Security Approach, Legal Snooping, Privacy, Finland, Slow Storage, Tiered Hybrid Storage
Post date: Jan 9, 2017 3:35:44 AM
- It's interesting to notice how different security approaches different hotels got. I were in Spain, where there was a guy in reception complaining that everything from his room has been stolen, including passport etc, and he needed to call embassy and police. Only thing the reception was interested about, was if the guy can pay for the calls. - Points for that, very nice approach! - In Miami situation was quite similar, also the hotel room was broken. The guy in the reception was mostly interested who's going to pay for the broken door. - Then bit different approach in Hong Kong. We were really jet lagged so we wake up pretty late and just got up and went for breakfast. I guess the room was quite a mess when we just left shortly. When we were having breakfast, the hotel security called us and asked that we should return to the room because they suspect it might have been searched and stuff stolen. Yes, that's the way to do it. Yet I felt pretty ashamed when I told that nope, it's totally normal mess and you don't need to worry about it. I guess the cleaning stuff noticed that the room wasn't like it's usually supposed to be and contacted security instead of cleaning the room. - That's awesome, even if personally I wasn't very proud about the state we left the room in. We were just going to get back after the breakfast. As afterthought I should have left a very nice tip for that action. - I guess there are many more interesting travel stories out there to be told by people whom travel more than I do.
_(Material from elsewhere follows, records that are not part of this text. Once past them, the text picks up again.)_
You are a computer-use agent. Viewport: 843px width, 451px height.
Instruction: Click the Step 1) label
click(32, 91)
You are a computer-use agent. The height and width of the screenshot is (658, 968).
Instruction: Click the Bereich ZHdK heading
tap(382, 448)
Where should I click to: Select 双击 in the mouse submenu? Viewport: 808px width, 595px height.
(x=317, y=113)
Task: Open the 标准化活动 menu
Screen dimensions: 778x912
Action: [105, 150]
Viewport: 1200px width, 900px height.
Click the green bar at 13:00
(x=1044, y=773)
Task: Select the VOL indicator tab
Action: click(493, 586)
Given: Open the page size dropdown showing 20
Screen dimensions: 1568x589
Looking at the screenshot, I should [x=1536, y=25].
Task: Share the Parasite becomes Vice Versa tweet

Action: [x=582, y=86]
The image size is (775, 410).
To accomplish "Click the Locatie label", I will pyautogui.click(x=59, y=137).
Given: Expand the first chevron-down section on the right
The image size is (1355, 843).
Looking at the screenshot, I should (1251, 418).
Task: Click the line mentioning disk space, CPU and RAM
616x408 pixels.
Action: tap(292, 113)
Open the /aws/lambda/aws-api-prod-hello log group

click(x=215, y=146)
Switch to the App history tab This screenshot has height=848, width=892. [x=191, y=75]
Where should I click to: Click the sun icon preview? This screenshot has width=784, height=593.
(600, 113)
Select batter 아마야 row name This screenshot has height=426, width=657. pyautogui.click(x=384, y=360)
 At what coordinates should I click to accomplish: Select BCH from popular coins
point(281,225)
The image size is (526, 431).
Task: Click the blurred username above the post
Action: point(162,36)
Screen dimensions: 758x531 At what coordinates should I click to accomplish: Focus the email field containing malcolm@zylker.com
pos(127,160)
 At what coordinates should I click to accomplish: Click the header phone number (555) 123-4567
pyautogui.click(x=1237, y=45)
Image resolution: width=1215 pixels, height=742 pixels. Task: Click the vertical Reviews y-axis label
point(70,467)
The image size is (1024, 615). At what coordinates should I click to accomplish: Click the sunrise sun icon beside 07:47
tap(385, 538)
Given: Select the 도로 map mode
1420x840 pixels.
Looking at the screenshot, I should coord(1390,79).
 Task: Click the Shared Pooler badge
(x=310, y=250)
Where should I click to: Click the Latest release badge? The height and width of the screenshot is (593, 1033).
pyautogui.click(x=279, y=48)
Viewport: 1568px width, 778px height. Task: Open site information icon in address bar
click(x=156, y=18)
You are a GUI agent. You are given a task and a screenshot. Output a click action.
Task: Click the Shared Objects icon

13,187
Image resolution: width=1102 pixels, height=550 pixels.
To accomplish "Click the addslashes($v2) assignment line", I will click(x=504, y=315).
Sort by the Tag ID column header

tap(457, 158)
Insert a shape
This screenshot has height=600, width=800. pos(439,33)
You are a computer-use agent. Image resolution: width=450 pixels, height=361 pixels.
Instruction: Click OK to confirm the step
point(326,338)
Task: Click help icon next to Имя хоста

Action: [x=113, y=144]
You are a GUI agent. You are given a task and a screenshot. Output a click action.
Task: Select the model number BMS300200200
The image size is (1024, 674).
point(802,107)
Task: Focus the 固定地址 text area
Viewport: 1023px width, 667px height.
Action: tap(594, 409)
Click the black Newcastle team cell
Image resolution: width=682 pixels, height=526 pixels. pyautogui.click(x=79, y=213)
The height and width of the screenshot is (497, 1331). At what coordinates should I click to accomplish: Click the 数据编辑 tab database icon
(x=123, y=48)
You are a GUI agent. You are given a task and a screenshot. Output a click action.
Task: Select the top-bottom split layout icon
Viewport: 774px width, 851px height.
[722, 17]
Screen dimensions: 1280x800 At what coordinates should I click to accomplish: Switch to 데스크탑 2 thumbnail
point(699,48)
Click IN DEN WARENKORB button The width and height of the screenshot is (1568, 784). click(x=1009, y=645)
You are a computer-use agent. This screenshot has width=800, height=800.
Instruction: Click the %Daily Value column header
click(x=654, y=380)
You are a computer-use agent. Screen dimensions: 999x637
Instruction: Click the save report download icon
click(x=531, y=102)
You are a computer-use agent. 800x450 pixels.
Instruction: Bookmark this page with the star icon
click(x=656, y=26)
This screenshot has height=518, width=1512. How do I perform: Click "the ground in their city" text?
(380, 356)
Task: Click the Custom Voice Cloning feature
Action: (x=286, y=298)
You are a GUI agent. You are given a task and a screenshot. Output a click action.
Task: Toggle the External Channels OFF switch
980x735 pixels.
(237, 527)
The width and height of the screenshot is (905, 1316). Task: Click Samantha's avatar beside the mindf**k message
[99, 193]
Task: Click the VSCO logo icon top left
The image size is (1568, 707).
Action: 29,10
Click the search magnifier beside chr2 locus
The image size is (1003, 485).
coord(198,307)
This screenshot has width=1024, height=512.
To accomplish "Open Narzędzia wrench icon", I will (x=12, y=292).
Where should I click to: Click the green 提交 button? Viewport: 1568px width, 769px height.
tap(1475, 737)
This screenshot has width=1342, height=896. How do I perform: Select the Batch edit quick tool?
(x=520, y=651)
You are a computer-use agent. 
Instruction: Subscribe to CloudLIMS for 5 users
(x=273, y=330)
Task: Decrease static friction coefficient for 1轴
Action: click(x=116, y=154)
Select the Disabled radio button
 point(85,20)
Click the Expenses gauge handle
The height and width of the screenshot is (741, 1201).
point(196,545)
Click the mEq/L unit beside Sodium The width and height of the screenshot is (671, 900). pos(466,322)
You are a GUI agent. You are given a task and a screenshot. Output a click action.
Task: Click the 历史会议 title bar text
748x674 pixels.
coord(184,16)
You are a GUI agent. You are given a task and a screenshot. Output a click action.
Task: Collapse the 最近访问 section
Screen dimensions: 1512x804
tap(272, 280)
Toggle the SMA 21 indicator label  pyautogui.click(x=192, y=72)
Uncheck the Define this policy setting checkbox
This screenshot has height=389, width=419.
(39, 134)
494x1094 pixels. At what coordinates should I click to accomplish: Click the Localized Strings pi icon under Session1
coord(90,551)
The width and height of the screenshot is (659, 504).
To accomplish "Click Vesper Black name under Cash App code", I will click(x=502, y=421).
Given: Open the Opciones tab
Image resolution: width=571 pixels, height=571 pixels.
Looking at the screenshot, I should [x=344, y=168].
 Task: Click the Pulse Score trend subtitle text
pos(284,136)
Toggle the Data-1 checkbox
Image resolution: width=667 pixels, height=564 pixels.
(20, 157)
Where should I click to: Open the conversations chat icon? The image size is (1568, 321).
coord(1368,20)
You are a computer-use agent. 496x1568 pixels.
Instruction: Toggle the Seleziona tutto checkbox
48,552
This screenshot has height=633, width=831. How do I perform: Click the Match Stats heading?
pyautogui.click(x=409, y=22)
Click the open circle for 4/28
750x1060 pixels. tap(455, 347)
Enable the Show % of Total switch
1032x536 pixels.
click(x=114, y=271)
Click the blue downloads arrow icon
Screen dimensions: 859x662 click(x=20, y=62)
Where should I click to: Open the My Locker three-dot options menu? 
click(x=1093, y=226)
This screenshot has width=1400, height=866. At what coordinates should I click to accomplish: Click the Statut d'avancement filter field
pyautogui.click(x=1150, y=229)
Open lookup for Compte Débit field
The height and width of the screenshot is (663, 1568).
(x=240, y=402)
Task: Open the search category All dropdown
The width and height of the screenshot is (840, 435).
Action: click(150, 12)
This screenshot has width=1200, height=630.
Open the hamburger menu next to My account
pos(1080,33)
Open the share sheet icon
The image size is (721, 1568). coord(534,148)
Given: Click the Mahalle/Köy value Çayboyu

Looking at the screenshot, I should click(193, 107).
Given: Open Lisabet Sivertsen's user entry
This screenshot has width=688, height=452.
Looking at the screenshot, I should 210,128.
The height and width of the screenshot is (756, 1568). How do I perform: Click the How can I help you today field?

- Read lot of discussion about Finnish new snooping law, which would allow intercepting Internet traffic and hacking & spying in Finland, as well as outside Finland when it seems necessary. Officially this is of course called reconnaissance / intelligence law. Of course Finland wasnt's NSA like spying capabilities because other states have shown what kind of benefits those can provide. There's nothing surprising about that. Maybe it has been done before that, but it has been against the constitution law. Of course law can be circumvented when situation demands it by entities "above the law". But in general, it's illegal. One reason for this legalization is protection of intelligence employees. Currently they 'might' be doing illegal stuff, and that isn't great if they happen to get prosecuted for that. Of course the norm is that it's being watched through the fingers, but you'll never know what can happen. In that case, it's highly likely that they claim that "this individual person" broke the law by doing illegal operations on his own, and we don't know anything at all about it. - Not great or cool at all, if it was organized by the chain of command. - But that might happen. - It would be less bad, than they just admitting that the whole organization has been breaking the constitution all the time. - Related news link
- I think I've mentioned this earlier. But Finland is crafting legalization about Internet Snooping and Spying right now. It's interesting to see if we're going to see cases like this in future. UK spy agencies broke privacy rules. There are some references in past, which I'm not going to repeat, but shade strange light about Finnish legalization and how these things are handled in court.
- Wondered how slow storage can be. Hitting just a very few slow I/O transactions will completely ruin system performance. As people should know, average performance is very bad measure. 99th percentile is much better. In this case 99th percentile is 1000 ms, but worst times are over 30000 milliseconds and median is 47 milliseconds and average is 10 milliseconds. - Using values like average it's very easy to forget that there are some extremely slow ops there. But this shouldn't be any kind of surprise with normal distribution to anyone.
- It seems that almost all service providers are now offering tiered hybrid storage systems, which combine SSDs and HDDs to provide performance and capacity with reasonable price.